## [Supplied passage]
::::

The Making of Barossa
Shiraz
The Barossa Valley is renowned for producing wonderful and
complex wines, and in particularly bold fruity Shiraz wines,
which are successfully and eagerly exported all over the world.
In order to make a great Barossa Shiraz wine, there
are a few basic steps, Harvesting, Fermenting, Stabilizing and
Clarification, and Ageing.
Harvesting: A
great Barossa
Shiraz begins with harvesting the best quality red Shiraz
grape. They are
then pushed through a crusher or roller in order to split the
grapes and release the juice. Red grapes have clear juice,
the red colour of the wine comes from the colours release from
the broken skin of the grapes. Therefore the juice is left
in contact with the skins for a period of time during the
fermentation process.

::::

## [Records provided]
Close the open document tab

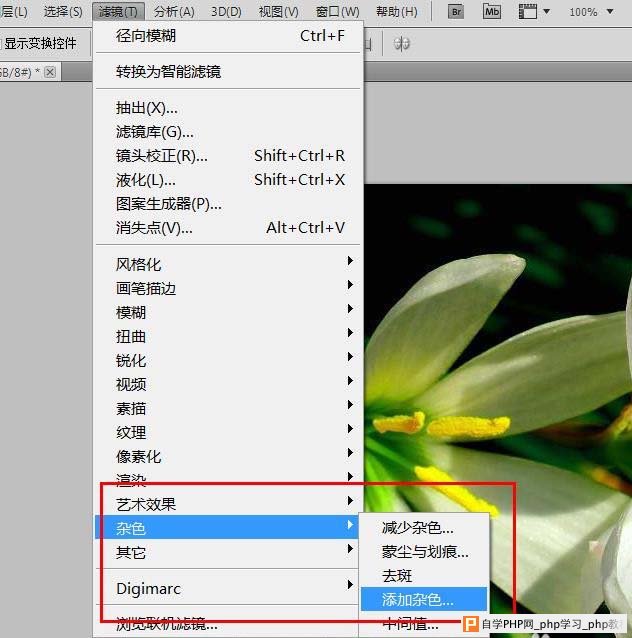click(x=50, y=72)
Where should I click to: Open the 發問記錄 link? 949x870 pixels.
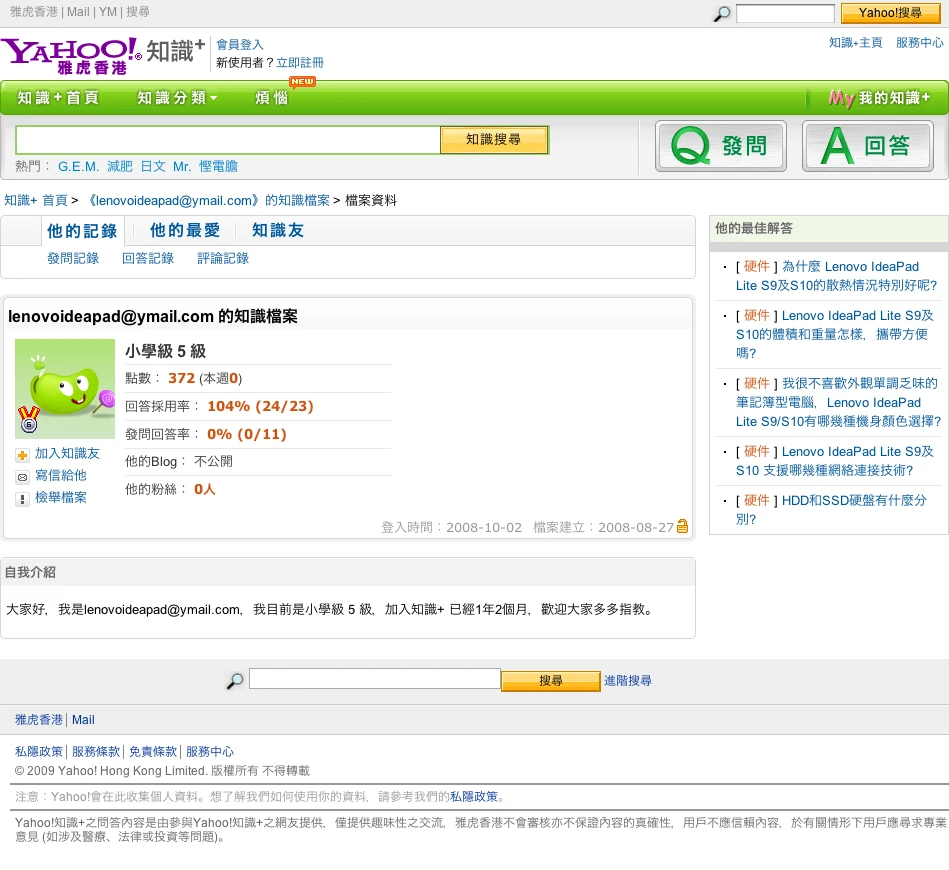click(x=72, y=258)

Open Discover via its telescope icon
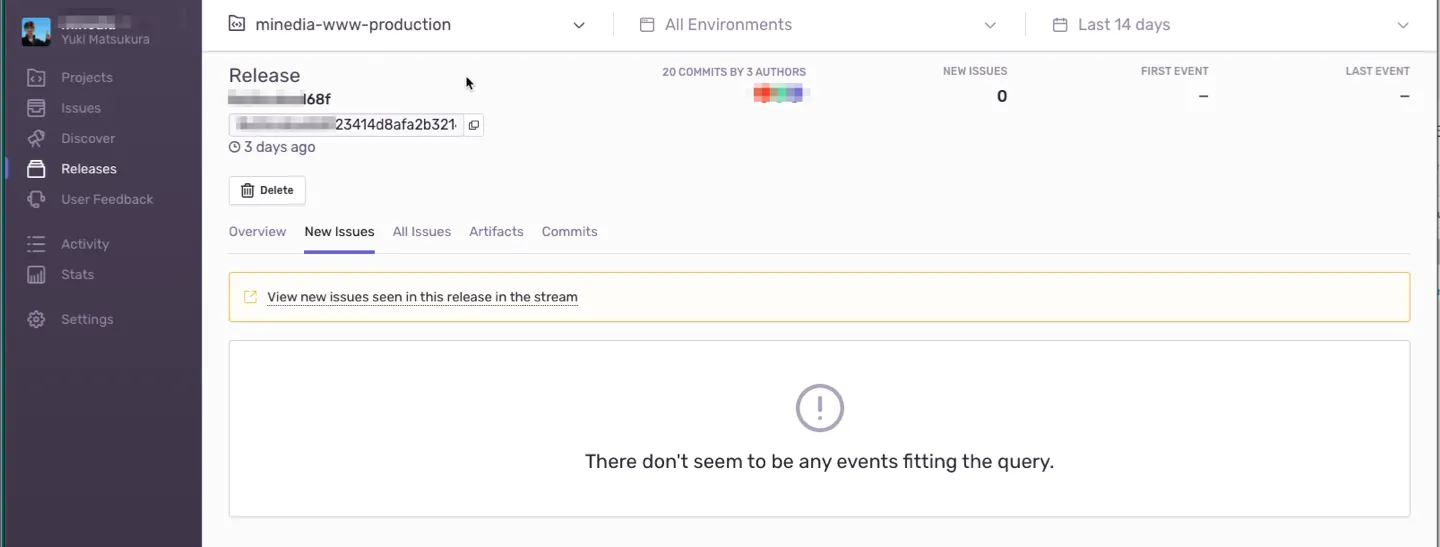36,139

::::

Set down the Barossa Shiraz passage word for word, everything from "The Making of" down to "Clarification, and Ageing.". Work only from the Barossa Shiraz passage.

## [Solved exercise]
The Making of Barossa
Shiraz
The Barossa Valley is renowned for producing wonderful and
complex wines, and in particularly bold fruity Shiraz wines,
which are successfully and eagerly exported all over the world.
In order to make a great Barossa Shiraz wine, there
are a few basic steps, Harvesting, Fermenting, Stabilizing and
Clarification, and Ageing.